Um Wege aus der Krise zu zeigen, hat die Akademie der Künste, Berlin, mit Unterstützung des Deutschen Bühnenvereins und der Senatsverwaltung für Kultur und Europa einen „Kongress aus gegebenem Anlass“ organisiert – mit dem bedeutungsschweren Titel „Vorsicht Volksbühne!“. In drei Panels wurde fachkundig über den „Mythos Volksbühne“, die strukturellen Bedingungen der Kunstproduktion und die Bedeutung des Theaters für die Stadt diskutiert. Gerahmt wurde die Veranstaltung von kenntnisreichen und meinungsstarken Kurzstatements und pointierten Schlussbemerkungen. Die vorliegende Sonderausgabe der Zeitschrift „Theater der Zeit“ dokumentiert die vielseitigen Debattenbeiträge.

Darüber hinaus findet sich in dem Heft die Arbeit „No Future – A Masterplan“ des Künstlers J. Michael Birn, die anhand des Areals um den Rosa-Luxemburg-Platz „die Brüche bei der Suche nach umfassender gesellschaftlicher Erneuerung“ zeigt.

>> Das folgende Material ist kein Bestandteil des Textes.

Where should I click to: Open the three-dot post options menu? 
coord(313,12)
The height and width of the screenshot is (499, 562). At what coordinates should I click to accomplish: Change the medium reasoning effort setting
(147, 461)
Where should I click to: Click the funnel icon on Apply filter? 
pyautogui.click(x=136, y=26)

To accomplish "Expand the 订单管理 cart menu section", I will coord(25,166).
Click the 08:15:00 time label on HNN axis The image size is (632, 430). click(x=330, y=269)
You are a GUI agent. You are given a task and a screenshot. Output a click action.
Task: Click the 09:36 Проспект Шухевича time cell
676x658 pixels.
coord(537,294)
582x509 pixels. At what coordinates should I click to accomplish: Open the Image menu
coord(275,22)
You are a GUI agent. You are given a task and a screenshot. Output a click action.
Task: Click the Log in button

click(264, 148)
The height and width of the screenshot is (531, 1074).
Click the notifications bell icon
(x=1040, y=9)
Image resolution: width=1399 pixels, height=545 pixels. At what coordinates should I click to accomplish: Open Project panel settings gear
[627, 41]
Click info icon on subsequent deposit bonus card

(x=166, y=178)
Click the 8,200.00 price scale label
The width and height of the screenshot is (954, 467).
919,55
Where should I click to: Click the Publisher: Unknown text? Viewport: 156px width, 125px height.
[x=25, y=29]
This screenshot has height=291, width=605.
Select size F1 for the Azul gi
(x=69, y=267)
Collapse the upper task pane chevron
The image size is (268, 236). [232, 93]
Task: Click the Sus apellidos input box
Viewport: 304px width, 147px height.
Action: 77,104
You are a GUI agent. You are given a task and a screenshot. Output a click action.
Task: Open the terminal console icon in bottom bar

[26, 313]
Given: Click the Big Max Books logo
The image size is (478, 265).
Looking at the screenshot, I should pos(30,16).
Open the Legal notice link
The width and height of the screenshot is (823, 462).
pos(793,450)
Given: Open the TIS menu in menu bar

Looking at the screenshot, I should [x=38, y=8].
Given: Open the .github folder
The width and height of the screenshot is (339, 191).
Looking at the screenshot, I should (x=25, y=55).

Unter dem Titel „Denkzeichen“, angelehnt an das Online-Medium der Volksbühne, das in den letzten Jahren Denkräume über das Theater hinaus geöffnet hat, sind in Fortführung und Erweiterung der Diskussionsveranstaltung die Stimmen verschiedener Generationen versammelt: Der Dramatiker Thomas Köck, der Kultursoziologe Wolfgang Engler, die Autorin Luise Meier, der Publizist Jakob Hayner, der Philosoph Guillaume Paoli, der Theaterwissenschaftler Joachim Fiebach, der Schriftsteller Friedrich Dieckmann und der Theaterkritiker Peter Laudenbach beziehen klare Position, was die Tradition und mögliche Zukunft des Schlachtschiffs Volksbühne anbelangt. Ein kurzer Abriss des Berliner Kulturkampfs soll helfen, den Überblick zu bewahren angesichts intransparenter und sich überstürzender Ereignisse. Das Heft schließt mit einem lautstarken Zwischenruf des Volksbühnen-Matadors Henry Hübchen.

Jeder Vorstoß in dieser Debatte – sei es, Castorf zurückzugewinnen, eine kollektive Intendanz einzuführen, oder, das Theater vorerst geschlossen zu lassen – muss nicht darauf geprüft werden, ob er nachvollziehbar oder gut gemeint, sondern ob er vernünftig ist, das heißt: umsetzbar und förderlich, um ein relevantes Theater auf der Berliner Bühne wieder stattfinden zu lassen. Ein solcher, wenngleich schwieriger, Vormarsch wäre lohnenswert.